## Brief
Below are entries. Copy exactly the lines running from the line that holds "Image resolution: width=1128" to the line that holds "Click the crop", with both ends included.

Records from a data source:
——
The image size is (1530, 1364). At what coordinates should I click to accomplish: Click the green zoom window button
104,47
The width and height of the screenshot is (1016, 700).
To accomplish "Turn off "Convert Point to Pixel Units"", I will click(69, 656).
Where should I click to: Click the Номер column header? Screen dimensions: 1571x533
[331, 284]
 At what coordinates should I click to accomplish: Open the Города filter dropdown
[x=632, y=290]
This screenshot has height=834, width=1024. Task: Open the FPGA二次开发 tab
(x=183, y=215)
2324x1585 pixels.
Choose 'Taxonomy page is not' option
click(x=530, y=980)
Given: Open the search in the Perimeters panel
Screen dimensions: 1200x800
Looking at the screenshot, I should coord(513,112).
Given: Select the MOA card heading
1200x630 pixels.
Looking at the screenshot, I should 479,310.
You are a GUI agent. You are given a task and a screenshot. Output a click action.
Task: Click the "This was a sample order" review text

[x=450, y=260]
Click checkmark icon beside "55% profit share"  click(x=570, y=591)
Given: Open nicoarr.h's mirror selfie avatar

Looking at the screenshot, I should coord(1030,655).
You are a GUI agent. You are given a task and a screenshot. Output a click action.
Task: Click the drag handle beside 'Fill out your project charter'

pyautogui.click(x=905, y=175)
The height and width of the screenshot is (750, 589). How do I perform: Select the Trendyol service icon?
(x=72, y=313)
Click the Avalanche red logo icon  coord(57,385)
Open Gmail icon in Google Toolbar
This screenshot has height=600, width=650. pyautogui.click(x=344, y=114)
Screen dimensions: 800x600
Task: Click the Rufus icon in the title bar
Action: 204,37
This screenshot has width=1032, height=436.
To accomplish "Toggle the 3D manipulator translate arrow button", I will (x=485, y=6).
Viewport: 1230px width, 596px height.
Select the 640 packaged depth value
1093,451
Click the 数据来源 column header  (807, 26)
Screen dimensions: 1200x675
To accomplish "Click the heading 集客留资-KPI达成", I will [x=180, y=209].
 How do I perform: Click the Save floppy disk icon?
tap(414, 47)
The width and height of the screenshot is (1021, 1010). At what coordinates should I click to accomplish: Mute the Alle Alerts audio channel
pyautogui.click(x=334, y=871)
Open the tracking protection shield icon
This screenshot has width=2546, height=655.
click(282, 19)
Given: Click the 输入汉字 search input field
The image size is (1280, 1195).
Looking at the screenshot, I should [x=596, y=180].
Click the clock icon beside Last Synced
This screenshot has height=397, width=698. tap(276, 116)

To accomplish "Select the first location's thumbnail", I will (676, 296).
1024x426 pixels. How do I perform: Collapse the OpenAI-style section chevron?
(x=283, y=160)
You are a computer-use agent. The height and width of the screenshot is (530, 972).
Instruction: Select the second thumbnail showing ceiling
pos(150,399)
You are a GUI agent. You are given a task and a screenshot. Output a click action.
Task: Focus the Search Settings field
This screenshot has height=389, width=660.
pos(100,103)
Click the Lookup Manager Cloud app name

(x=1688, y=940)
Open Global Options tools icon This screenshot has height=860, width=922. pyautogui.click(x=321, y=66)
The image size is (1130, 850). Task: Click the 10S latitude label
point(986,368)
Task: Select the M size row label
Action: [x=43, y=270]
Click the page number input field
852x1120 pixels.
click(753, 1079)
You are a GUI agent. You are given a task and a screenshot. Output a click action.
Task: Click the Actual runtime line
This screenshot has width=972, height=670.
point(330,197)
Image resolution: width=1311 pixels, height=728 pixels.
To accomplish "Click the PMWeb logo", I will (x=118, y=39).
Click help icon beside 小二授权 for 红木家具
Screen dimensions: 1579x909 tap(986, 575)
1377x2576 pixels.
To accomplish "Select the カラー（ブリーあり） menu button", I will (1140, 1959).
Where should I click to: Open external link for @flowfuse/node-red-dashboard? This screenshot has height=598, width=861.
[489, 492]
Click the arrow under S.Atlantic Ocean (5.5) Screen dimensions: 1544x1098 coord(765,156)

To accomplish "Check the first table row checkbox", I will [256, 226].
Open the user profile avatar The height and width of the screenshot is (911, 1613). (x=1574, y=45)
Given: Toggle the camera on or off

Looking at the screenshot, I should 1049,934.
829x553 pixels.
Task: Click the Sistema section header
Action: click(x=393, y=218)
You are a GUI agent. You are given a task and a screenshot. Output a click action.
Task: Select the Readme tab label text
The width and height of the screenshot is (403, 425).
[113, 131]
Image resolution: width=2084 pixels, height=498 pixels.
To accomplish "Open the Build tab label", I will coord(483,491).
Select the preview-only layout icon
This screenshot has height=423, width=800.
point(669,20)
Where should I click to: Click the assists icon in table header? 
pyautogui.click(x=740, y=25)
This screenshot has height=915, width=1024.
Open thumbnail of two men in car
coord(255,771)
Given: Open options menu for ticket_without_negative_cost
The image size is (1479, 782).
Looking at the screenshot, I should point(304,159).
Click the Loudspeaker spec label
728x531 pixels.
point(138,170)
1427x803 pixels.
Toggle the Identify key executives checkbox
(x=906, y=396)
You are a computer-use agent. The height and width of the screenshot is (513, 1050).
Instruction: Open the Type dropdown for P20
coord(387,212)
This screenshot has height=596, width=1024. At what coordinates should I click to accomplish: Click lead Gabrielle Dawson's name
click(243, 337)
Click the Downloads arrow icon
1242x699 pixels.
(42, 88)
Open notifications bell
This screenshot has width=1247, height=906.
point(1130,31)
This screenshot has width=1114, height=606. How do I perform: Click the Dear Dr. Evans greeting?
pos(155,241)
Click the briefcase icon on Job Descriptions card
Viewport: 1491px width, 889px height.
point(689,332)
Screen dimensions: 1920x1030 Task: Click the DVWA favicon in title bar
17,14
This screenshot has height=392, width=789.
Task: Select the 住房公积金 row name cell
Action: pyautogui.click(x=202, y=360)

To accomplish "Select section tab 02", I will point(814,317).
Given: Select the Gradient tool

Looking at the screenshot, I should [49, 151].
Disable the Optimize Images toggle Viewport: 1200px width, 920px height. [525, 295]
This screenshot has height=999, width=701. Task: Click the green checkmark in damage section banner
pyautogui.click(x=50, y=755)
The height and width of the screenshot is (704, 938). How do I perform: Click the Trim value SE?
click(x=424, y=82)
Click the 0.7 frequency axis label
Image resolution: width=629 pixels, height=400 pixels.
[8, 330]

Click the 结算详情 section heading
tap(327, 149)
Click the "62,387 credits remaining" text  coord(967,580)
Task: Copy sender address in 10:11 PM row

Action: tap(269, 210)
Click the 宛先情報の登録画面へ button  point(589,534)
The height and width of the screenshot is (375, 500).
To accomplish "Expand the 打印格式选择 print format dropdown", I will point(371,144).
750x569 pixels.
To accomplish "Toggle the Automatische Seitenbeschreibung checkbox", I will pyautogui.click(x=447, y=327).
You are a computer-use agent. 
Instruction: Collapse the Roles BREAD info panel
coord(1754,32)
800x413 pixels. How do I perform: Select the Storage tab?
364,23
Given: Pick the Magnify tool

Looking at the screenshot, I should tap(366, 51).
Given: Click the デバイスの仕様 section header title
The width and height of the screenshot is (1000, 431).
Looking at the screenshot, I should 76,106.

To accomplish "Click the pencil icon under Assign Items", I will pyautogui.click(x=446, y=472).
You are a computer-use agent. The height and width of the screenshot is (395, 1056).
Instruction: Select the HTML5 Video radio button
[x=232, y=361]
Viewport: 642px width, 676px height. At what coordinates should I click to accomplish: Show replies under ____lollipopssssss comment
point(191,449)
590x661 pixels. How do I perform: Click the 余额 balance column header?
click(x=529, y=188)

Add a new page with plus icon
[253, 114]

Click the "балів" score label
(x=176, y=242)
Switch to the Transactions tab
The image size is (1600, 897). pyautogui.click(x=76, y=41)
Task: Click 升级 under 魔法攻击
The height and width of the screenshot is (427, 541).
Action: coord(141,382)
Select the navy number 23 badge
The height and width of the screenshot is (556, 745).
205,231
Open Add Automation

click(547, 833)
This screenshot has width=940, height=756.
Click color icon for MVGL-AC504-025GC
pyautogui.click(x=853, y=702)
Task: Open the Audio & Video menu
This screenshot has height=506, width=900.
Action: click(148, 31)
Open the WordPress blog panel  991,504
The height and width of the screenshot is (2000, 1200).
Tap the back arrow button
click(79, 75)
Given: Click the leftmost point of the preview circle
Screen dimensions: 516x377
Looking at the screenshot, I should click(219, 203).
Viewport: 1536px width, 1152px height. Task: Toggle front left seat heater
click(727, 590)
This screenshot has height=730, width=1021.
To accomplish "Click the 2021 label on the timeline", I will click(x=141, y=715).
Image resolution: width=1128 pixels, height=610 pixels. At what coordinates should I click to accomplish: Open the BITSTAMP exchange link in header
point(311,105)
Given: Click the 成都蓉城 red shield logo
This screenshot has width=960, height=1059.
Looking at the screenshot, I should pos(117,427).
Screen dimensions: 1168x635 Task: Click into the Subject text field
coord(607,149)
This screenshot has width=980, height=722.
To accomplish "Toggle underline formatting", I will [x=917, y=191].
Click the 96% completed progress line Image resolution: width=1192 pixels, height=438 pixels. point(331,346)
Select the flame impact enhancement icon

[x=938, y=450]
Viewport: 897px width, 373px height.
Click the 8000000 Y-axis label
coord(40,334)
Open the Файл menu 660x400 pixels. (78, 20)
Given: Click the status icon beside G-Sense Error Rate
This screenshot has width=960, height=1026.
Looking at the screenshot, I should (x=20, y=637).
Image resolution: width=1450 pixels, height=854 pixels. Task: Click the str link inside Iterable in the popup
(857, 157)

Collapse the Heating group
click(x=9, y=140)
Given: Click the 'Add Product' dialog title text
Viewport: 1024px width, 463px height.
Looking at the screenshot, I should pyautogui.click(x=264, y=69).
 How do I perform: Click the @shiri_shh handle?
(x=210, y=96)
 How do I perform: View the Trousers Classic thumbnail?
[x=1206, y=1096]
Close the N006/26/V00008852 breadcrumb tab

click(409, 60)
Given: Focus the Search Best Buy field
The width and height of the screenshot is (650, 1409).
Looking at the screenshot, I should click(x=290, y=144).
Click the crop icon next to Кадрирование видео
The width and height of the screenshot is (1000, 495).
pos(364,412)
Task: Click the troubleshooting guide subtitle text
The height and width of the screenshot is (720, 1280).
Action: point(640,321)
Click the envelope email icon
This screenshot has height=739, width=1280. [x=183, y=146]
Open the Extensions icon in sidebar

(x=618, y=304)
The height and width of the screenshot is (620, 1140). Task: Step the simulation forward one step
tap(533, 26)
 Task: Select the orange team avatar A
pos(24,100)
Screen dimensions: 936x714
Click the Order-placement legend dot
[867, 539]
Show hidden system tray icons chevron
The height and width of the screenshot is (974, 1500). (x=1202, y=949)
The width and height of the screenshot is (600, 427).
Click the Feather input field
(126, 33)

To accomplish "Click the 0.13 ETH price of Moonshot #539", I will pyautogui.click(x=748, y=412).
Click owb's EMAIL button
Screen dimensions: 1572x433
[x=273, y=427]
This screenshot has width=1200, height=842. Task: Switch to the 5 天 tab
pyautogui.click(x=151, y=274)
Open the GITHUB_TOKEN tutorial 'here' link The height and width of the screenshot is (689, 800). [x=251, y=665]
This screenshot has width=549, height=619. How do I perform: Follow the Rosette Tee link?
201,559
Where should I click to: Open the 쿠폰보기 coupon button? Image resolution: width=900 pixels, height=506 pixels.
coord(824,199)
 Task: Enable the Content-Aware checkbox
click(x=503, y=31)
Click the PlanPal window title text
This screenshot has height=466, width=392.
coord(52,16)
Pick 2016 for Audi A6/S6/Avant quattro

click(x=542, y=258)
——
## Answer section
Image resolution: width=1128 pixels, height=610 pixels. At what coordinates should I click to accomplish: Open the BITSTAMP exchange link in header
point(311,105)
Given: Click the 成都蓉城 red shield logo
This screenshot has width=960, height=1059.
Looking at the screenshot, I should pos(117,427).
Screen dimensions: 1168x635 Task: Click into the Subject text field
coord(607,149)
This screenshot has width=980, height=722.
To accomplish "Toggle underline formatting", I will [x=917, y=191].
Click the 96% completed progress line Image resolution: width=1192 pixels, height=438 pixels. point(331,346)
Select the flame impact enhancement icon

[x=938, y=450]
Viewport: 897px width, 373px height.
Click the 8000000 Y-axis label
coord(40,334)
Open the Файл menu 660x400 pixels. (78, 20)
Given: Click the status icon beside G-Sense Error Rate
This screenshot has width=960, height=1026.
Looking at the screenshot, I should (x=20, y=637).
Image resolution: width=1450 pixels, height=854 pixels. Task: Click the str link inside Iterable in the popup
(857, 157)

Collapse the Heating group
click(x=9, y=140)
Given: Click the 'Add Product' dialog title text
Viewport: 1024px width, 463px height.
Looking at the screenshot, I should pyautogui.click(x=264, y=69).
 How do I perform: Click the @shiri_shh handle?
(x=210, y=96)
 How do I perform: View the Trousers Classic thumbnail?
[x=1206, y=1096]
Close the N006/26/V00008852 breadcrumb tab

click(409, 60)
Given: Focus the Search Best Buy field
The width and height of the screenshot is (650, 1409).
Looking at the screenshot, I should click(x=290, y=144).
Click the crop icon next to Кадрирование видео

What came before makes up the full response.